#### [Task to complete]
In the records that follow, find the line containing "Screen dimensions: 1568x663" and the line containing "the Columns: 7", then transcribe both and every line between them exactly, omitting pictures.

#### [Data shown]
####################

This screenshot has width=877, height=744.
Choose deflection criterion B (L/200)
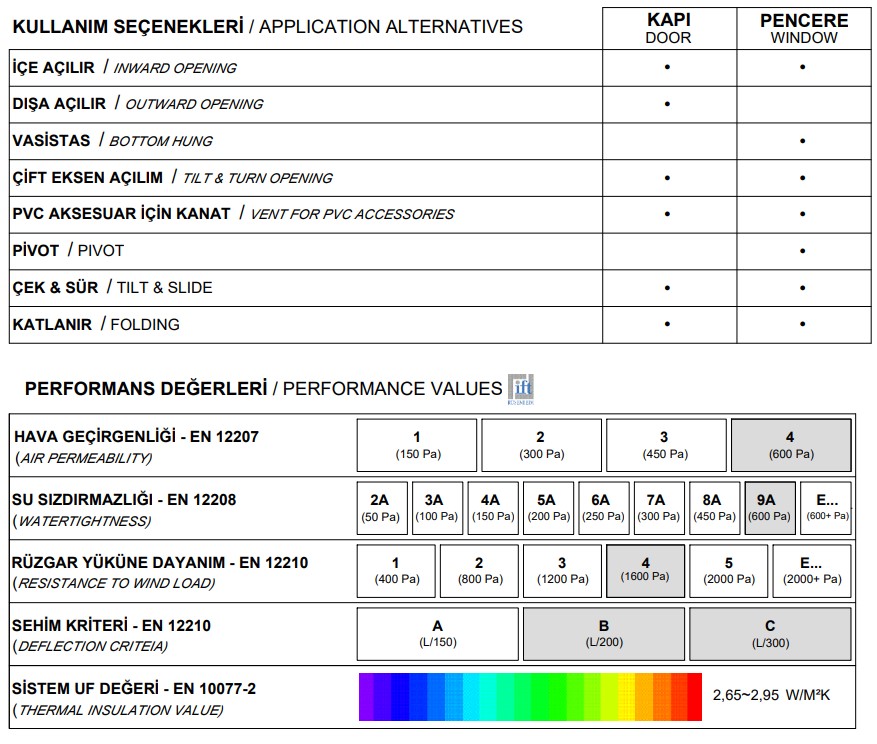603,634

####################

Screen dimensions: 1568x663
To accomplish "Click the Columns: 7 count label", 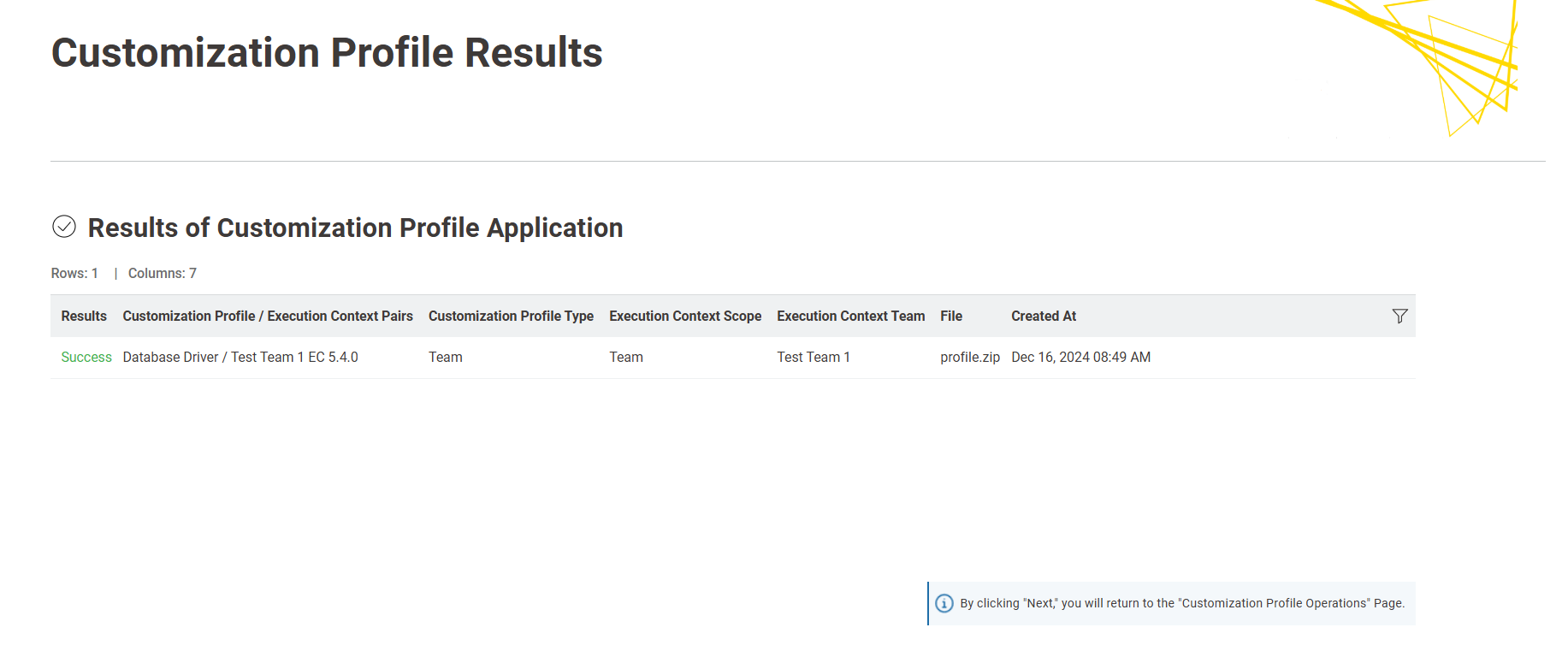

####################

#### [Worked solution]
Screen dimensions: 1568x663
To accomplish "Click the Columns: 7 count label", 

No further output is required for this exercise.